■「自分史」を書くことによって「自分」を発見し、これからの人生の道筋をつけるということ
「自分史」なんて、語っている「自分」以外の「他者」にとっては、面白くもなんともないだろう、とは単純に思う必要はない。
「自分」の体験をキチンと言語化し、「他者」と共有可能なコトバで語ったとき、それがまったく「他者」とは縁のない「自分」固有の経験であっても、不思議なことに共通性を見出した「他者」によって発見され、ある種の共感をもって読まれることがある。
また、無名の人を対象にしたインタビュー記事や番組での語りに非常に惹きつけられることがあるが、これはなぜなのだろうか。
それはおそらく、その人でしか語り得ないことを語っているからであろう。「自分」自身のフィルターを通した経験が、「自分」のコトバとして語られているからであろう。
もちろん、腕のいいインタビュアーが、その無名人からうまく話を引き出しているということはある。
まっくの無名人の「自分史」が、自費出版ではなく、商業出版されてことがある。読めば、得意な体験の持ち主とわかるが、ありふれた一人の男性の「自分史」であることには変わりない。
もちろん、商業出版である以上、編集者がうまく著者の話を引き出して読むに耐えるものに編集している可能性はある。とはいえ、著者の体験そのものは、見せ方は別として原石としての存在感があることは否定できない。
そういう不思議な内容の一冊があるので、ここで紹介しておきたい。
■『サリンとおはぎ-扉は開くまで叩き続けろ-』(さかはら あつし、講談社、2010)
■なぜか最後まで読み進めてしまう、不思議な印象に充ち満ちた「自分史」物語
まず最初に、ある二人の人物の経歴を並べてみよう。
●1966年京都府生まれ、京都大学経済学部卒業、電通を経てカリフォルニア大学バークレー校でM.B.A.取得・・・
●1962年京都府生まれ、一橋大学社会学部卒業、長銀総研を経てレンセラー工科大学でM.B.A.取得・・・
前者は、この本の著者さかはらあつし氏の経歴。
後者は、恥ずかしながら、不肖(ふしょう)私の経歴である。実は私も、カリフォルニア大学バークレー校にはM.B.A.取得前に夏期講習(サマー・エクステンション)参加のため滞在していたので、短期間ながら在学経験がある。

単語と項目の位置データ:
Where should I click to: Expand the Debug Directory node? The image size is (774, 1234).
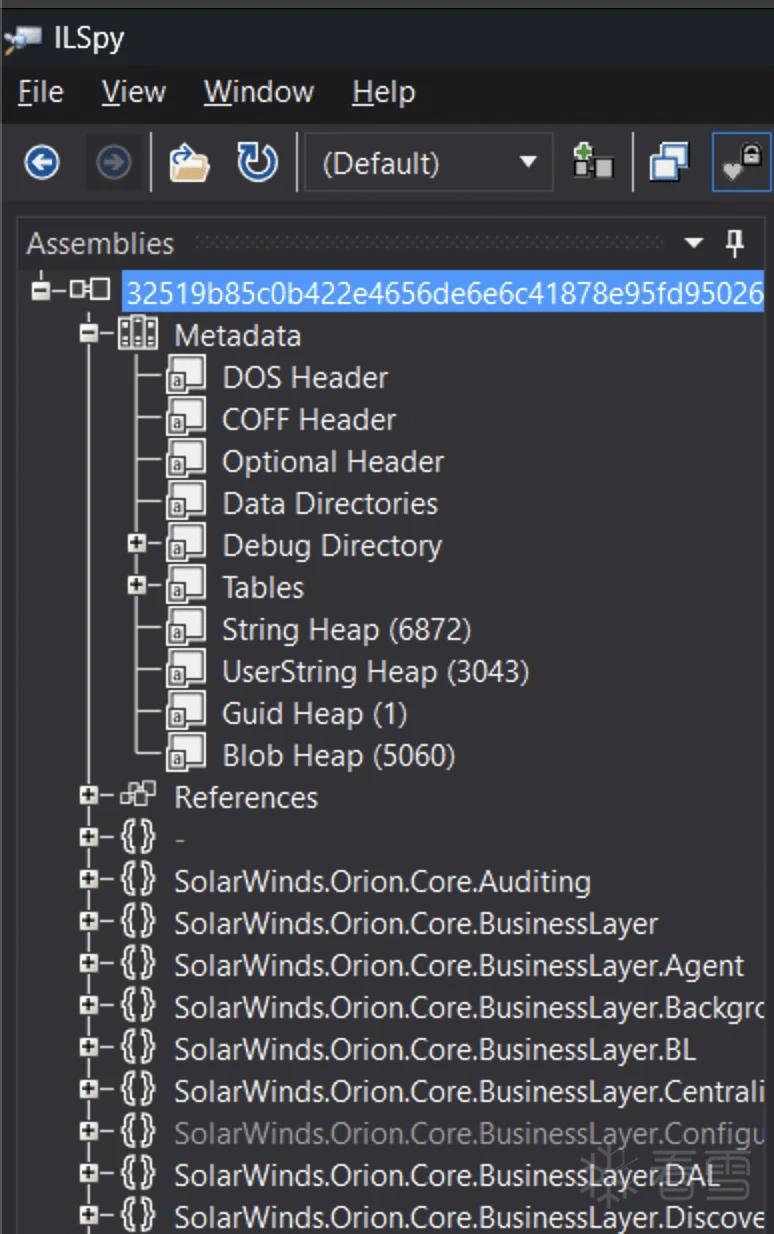(138, 545)
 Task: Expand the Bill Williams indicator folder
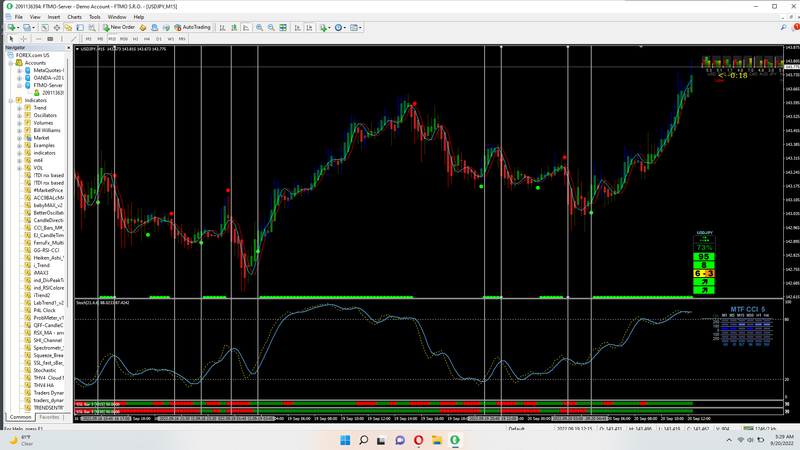point(20,130)
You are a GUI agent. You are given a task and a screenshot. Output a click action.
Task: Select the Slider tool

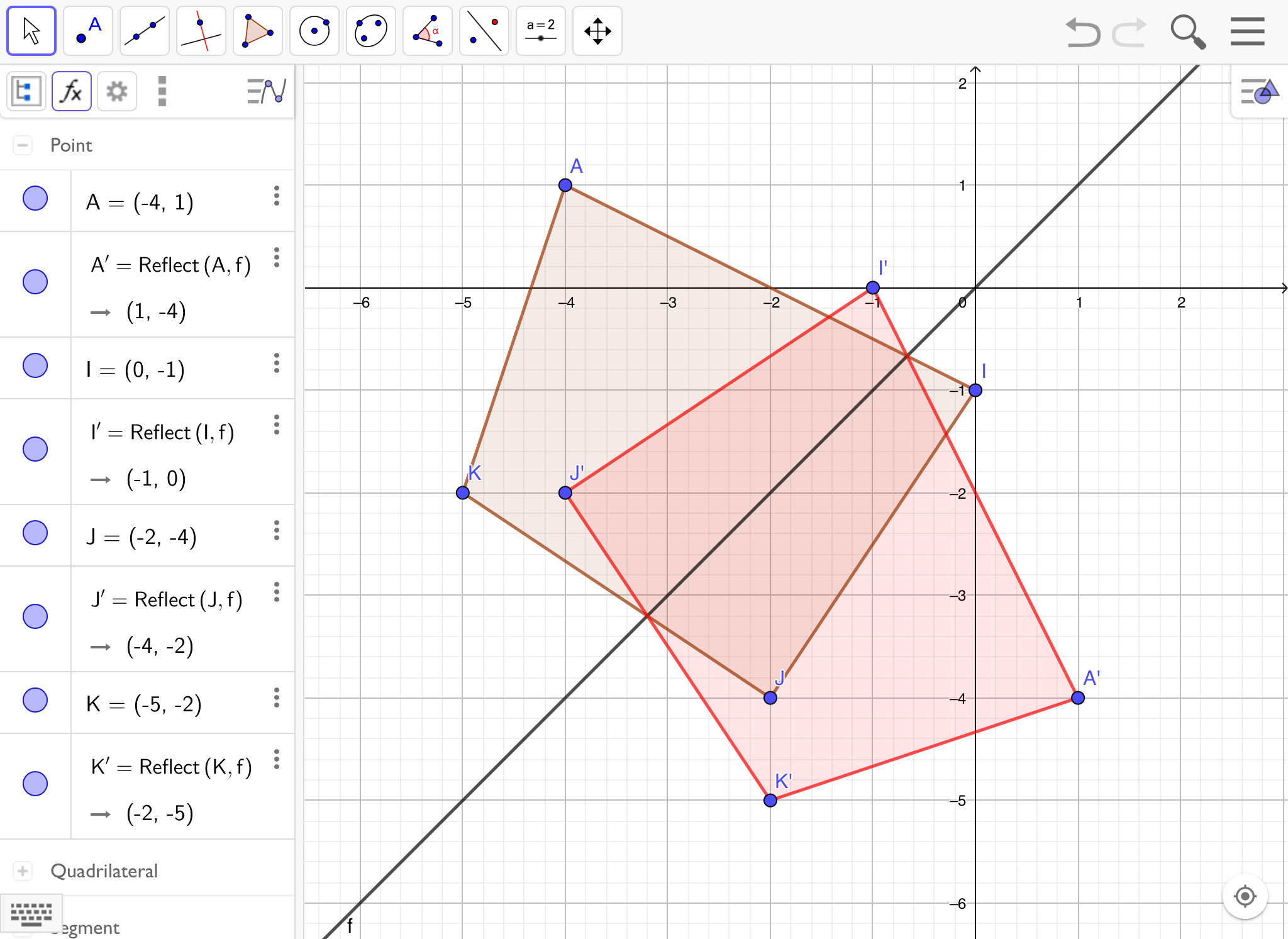(541, 31)
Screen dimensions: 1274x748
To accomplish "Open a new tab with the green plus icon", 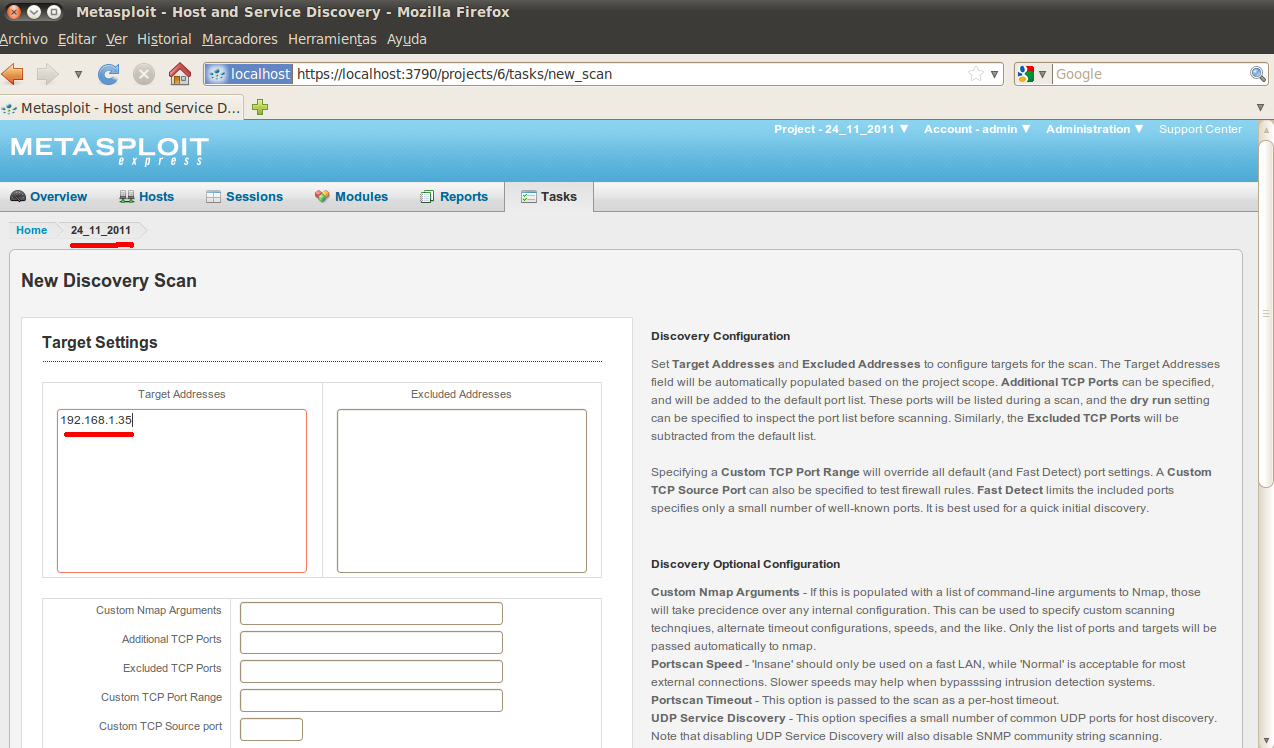I will point(259,107).
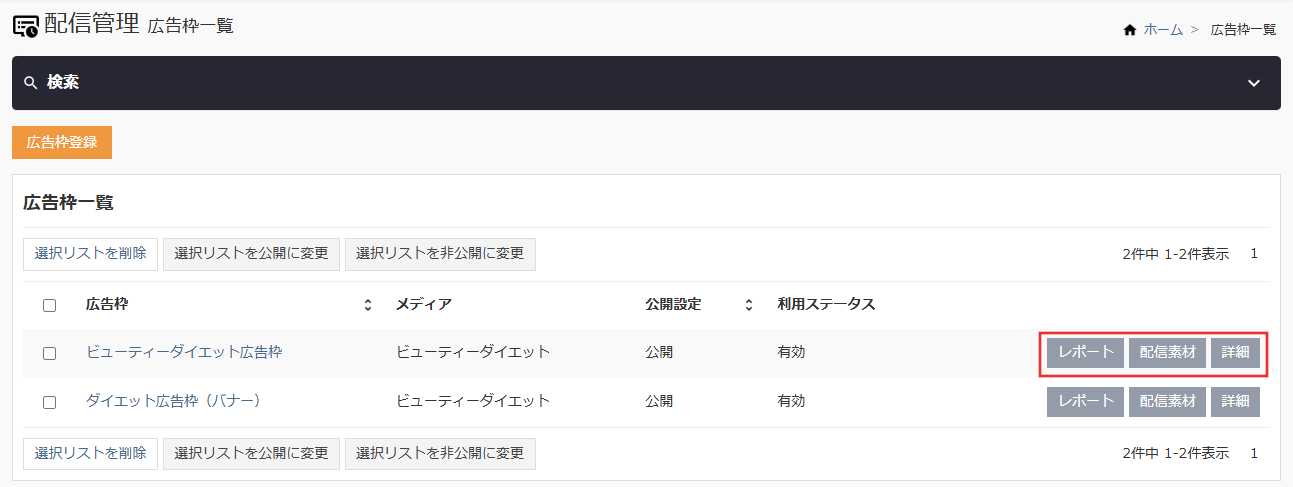Image resolution: width=1293 pixels, height=487 pixels.
Task: Click bottom 選択リストを非公開に変更 button
Action: (x=440, y=454)
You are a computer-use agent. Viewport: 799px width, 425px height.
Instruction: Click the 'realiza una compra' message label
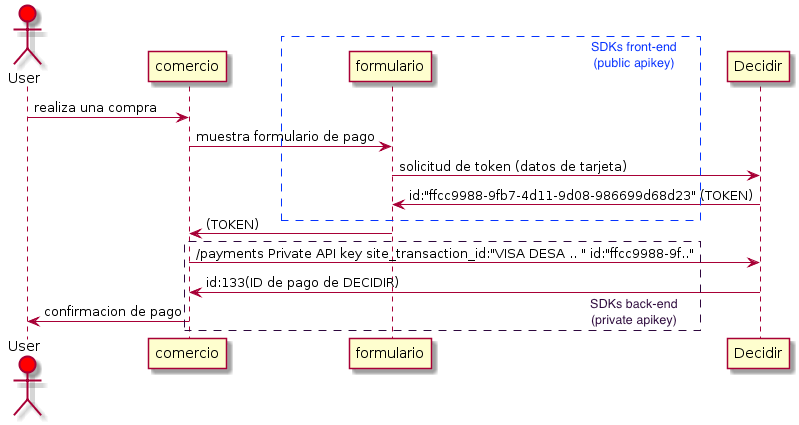[95, 107]
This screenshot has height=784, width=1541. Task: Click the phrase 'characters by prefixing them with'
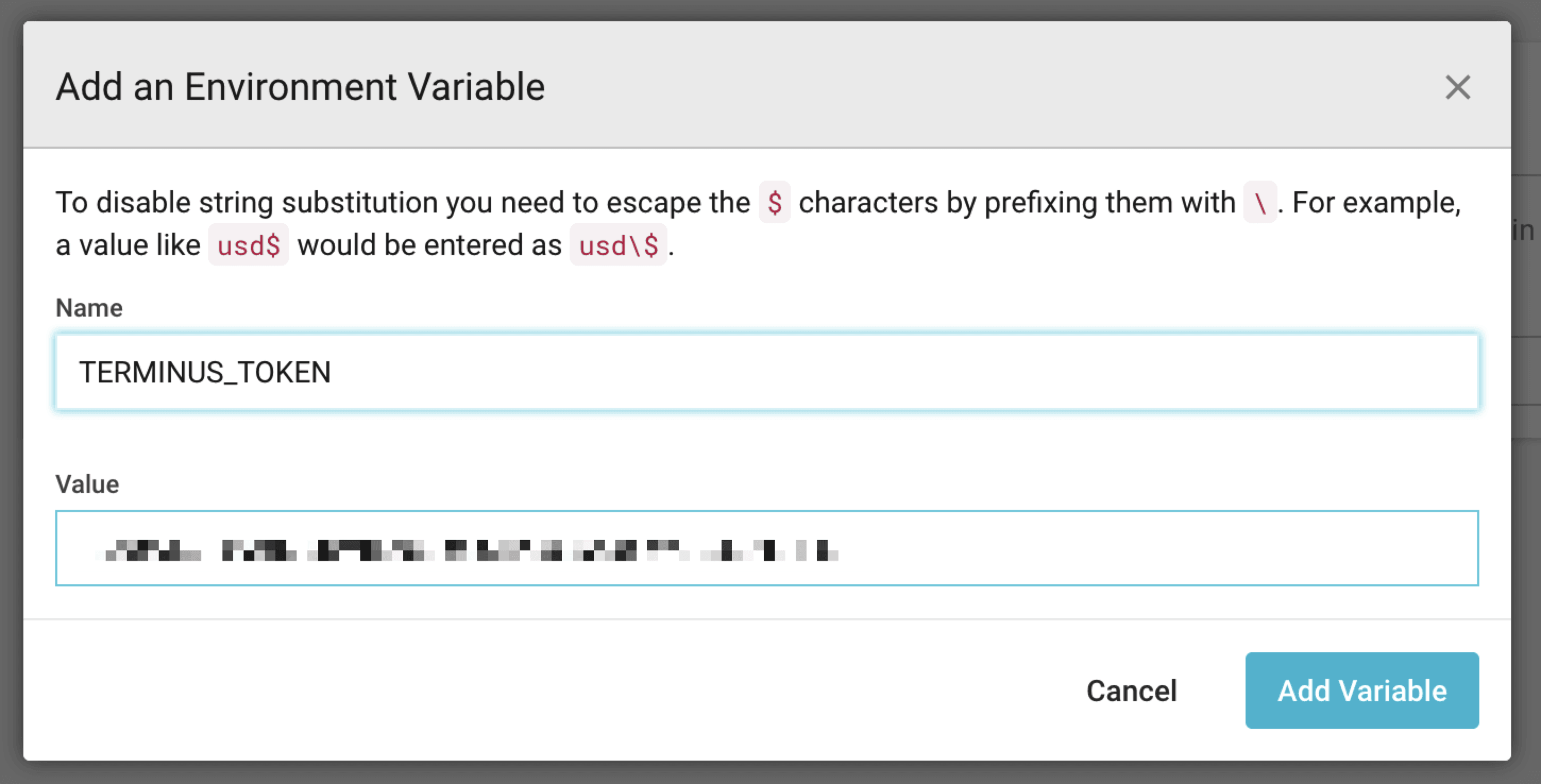click(1017, 203)
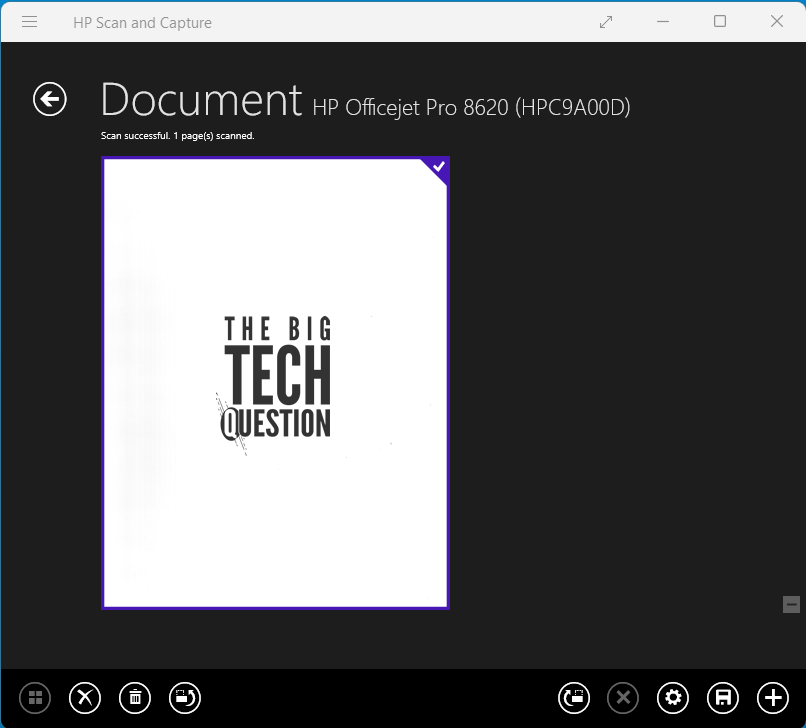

課題: 本文から、「もちろん、商業出版である以上」から「まず最初に、ある二人の人物の経歴を並べてみよう。」までをすべて、一字も変えずに抜き出しなさい。 項目は使わなくてよい。

解答:
もちろん、商業出版である以上、編集者がうまく著者の話を引き出して読むに耐えるものに編集している可能性はある。とはいえ、著者の体験そのものは、見せ方は別として原石としての存在感があることは否定できない。
そういう不思議な内容の一冊があるので、ここで紹介しておきたい。
■『サリンとおはぎ-扉は開くまで叩き続けろ-』(さかはら あつし、講談社、2010)
■なぜか最後まで読み進めてしまう、不思議な印象に充ち満ちた「自分史」物語
まず最初に、ある二人の人物の経歴を並べてみよう。